#### Task goal
Go through the entries and transcribe each one exactly, dropping the pictures.

Segment Open

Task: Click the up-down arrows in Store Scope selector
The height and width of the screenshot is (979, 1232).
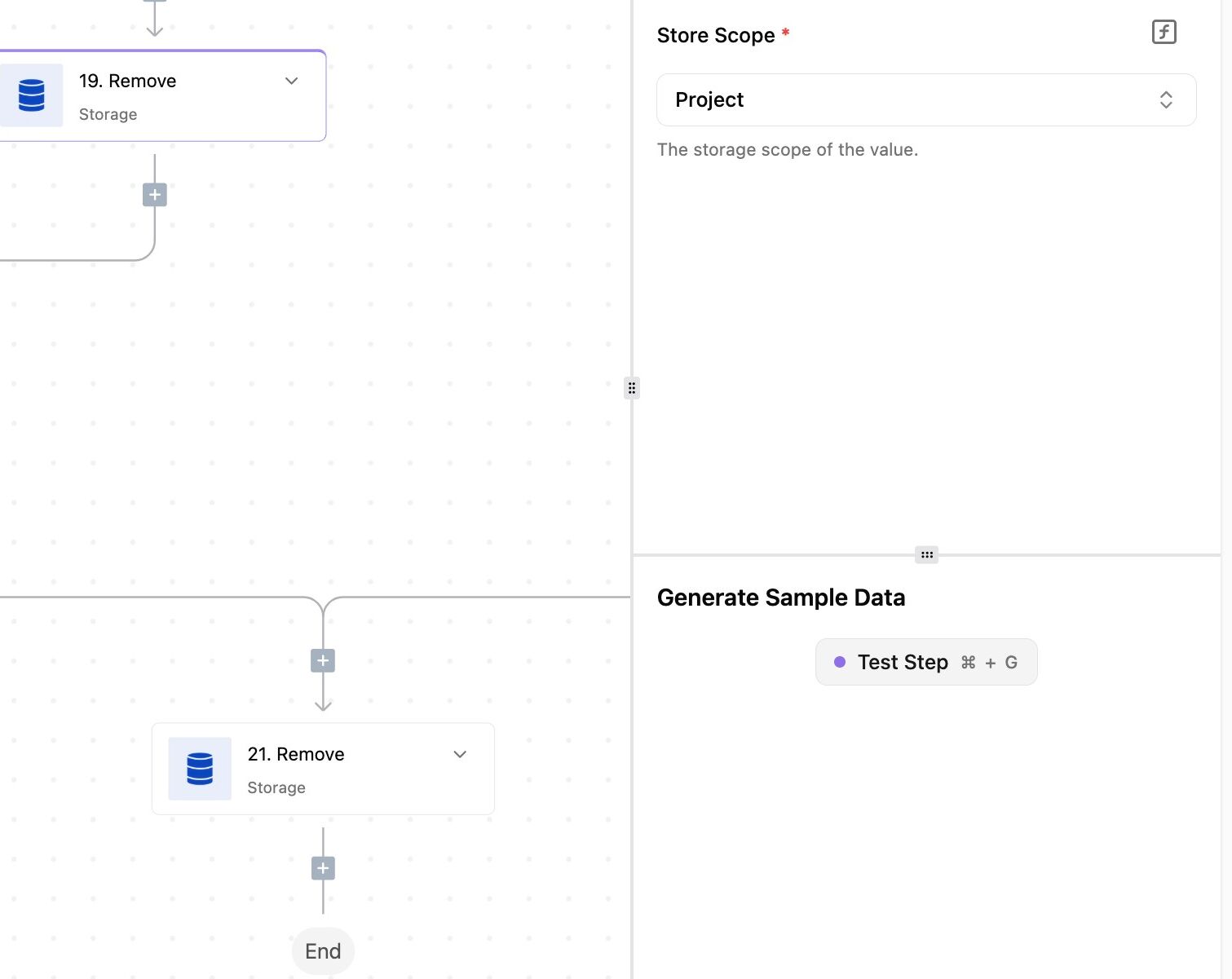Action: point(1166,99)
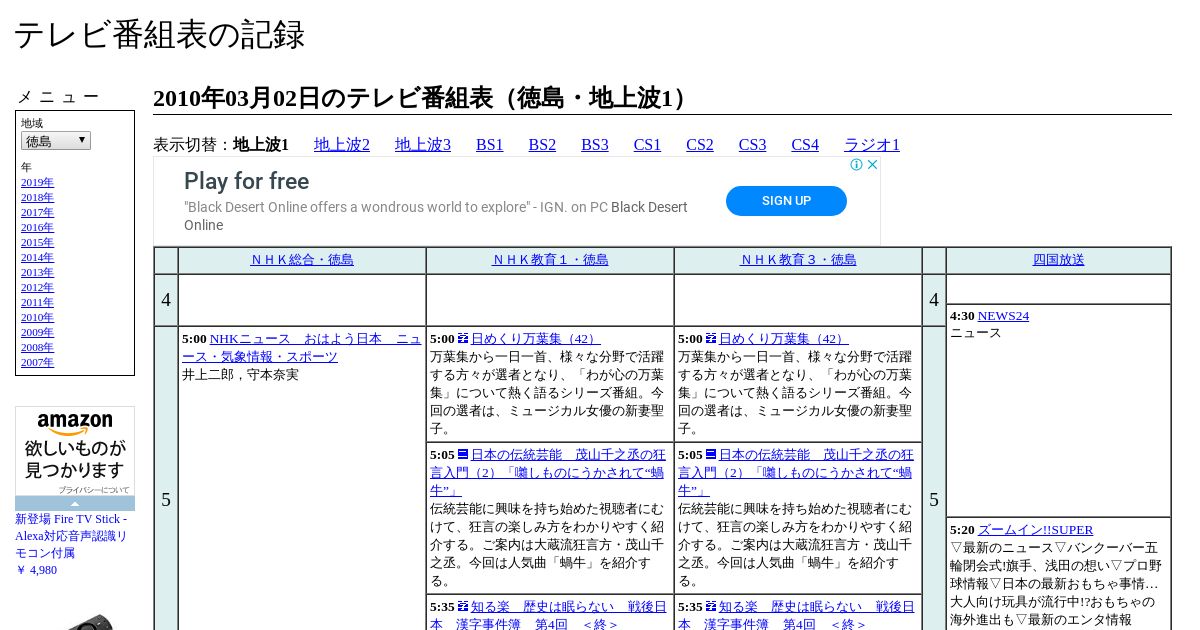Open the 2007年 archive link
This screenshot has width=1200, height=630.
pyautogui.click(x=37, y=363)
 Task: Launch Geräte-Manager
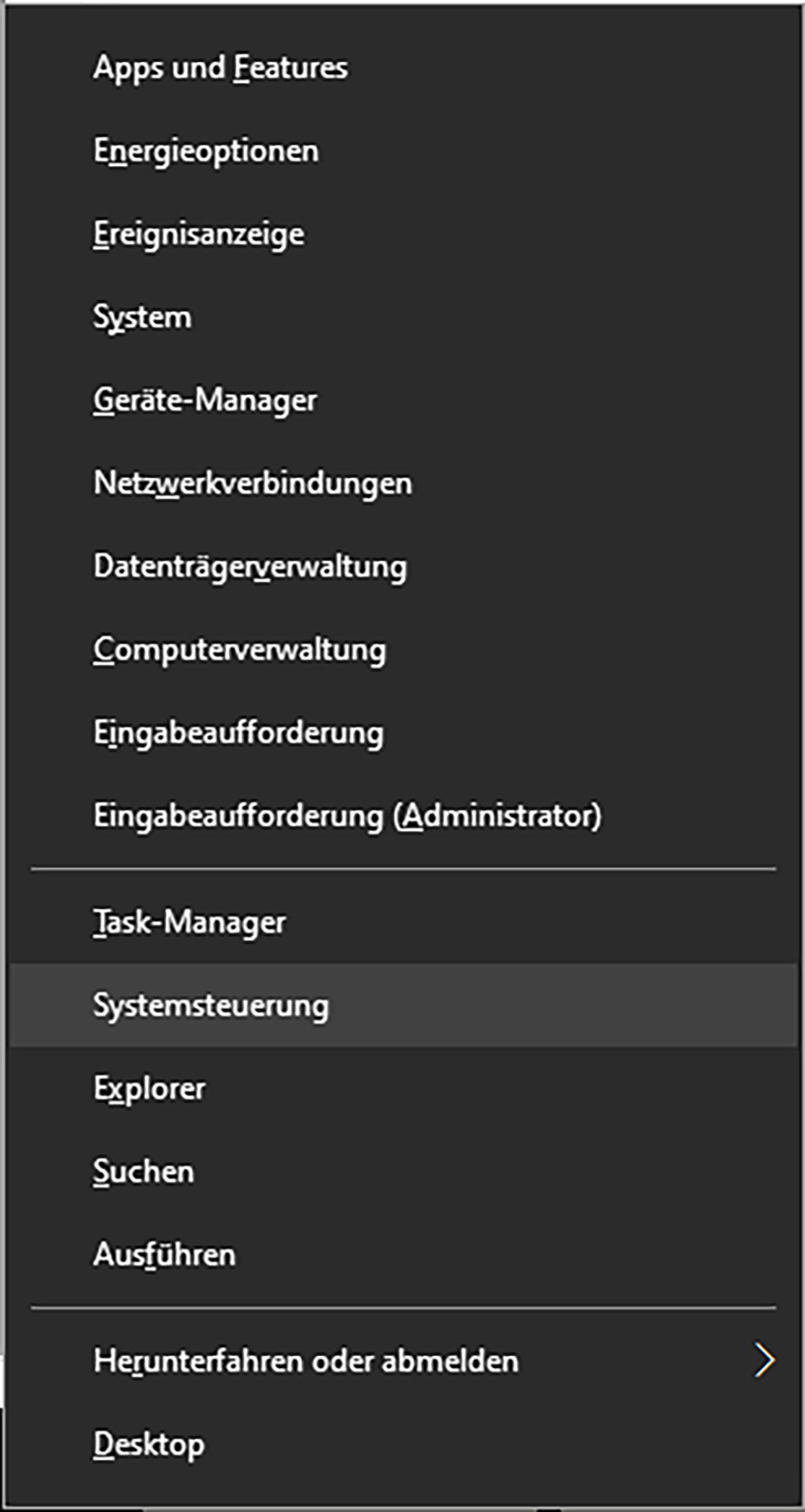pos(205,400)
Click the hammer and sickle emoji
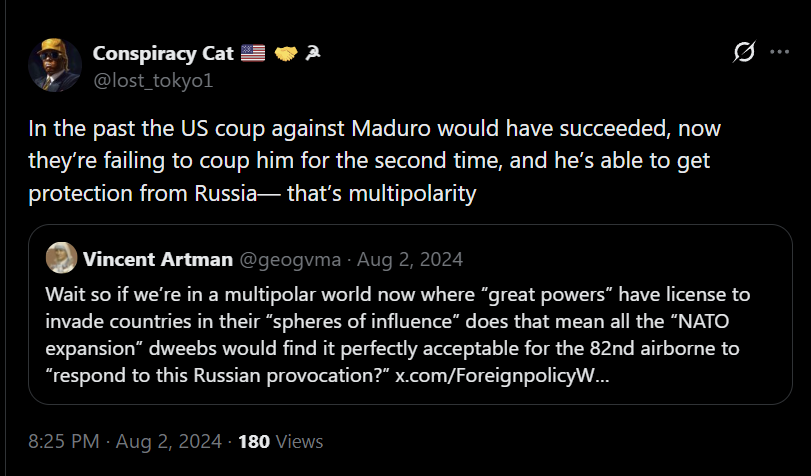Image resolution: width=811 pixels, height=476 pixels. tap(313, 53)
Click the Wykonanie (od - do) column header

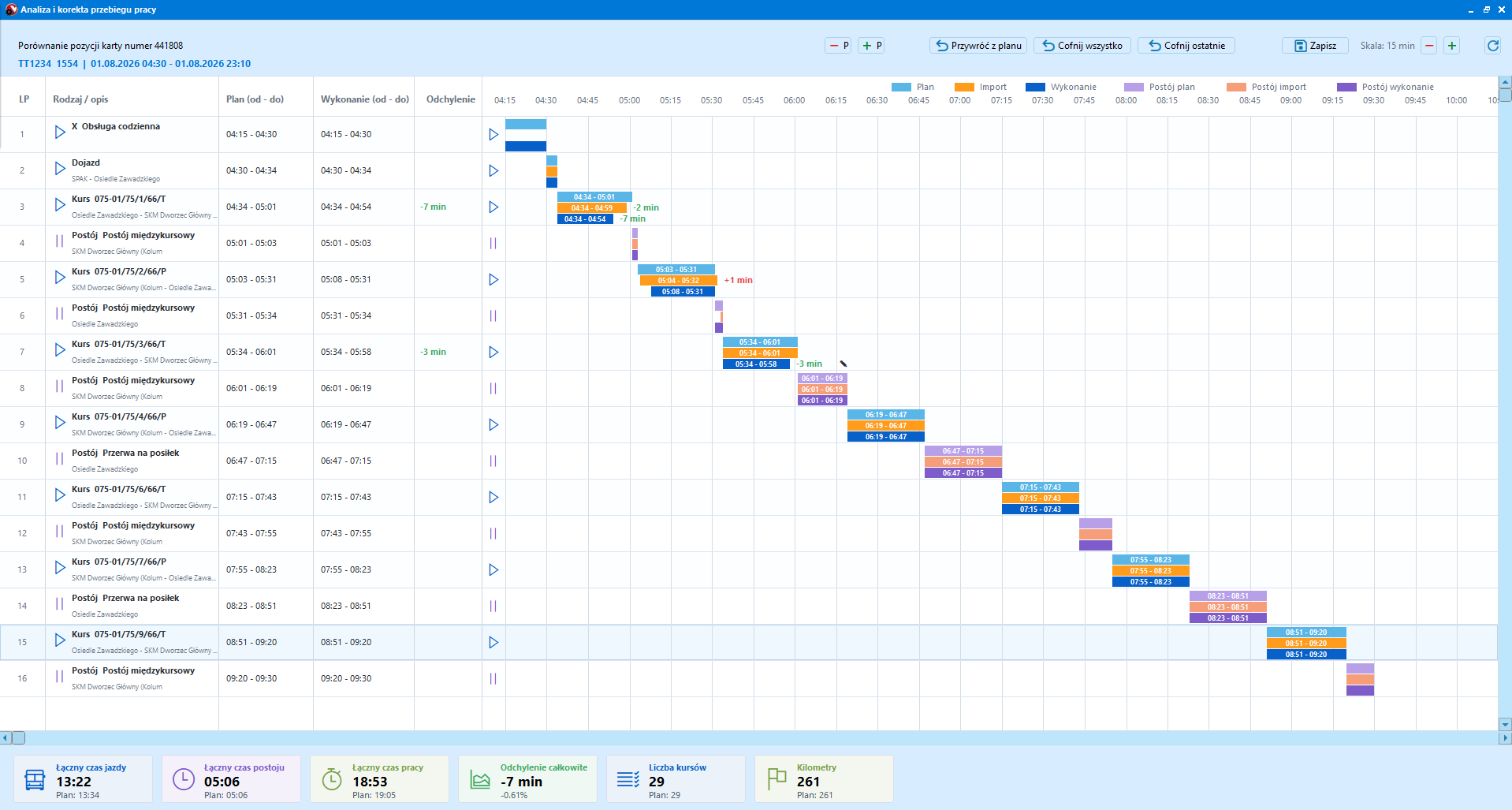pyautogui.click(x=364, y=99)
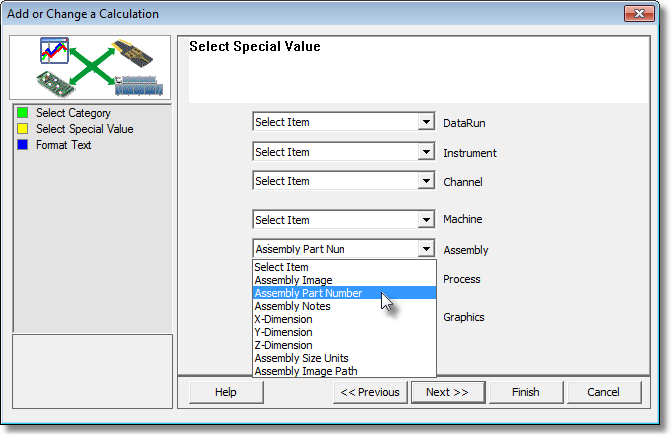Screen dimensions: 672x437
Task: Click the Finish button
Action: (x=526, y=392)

Segment Closed

#### Written answer
Task: Click the up-down arrows in Store Scope selector
The height and width of the screenshot is (979, 1232).
Action: point(1166,99)
Open the 2007年 archive link
This screenshot has width=1200, height=630.
pyautogui.click(x=37, y=363)
 Task: Launch Geräte-Manager
pos(205,400)
Click the hammer and sickle emoji
Image resolution: width=811 pixels, height=476 pixels. tap(313, 53)
Click the Wykonanie (od - do) column header

pyautogui.click(x=364, y=99)
Screen dimensions: 672x437
Task: Click the Finish button
Action: (x=526, y=392)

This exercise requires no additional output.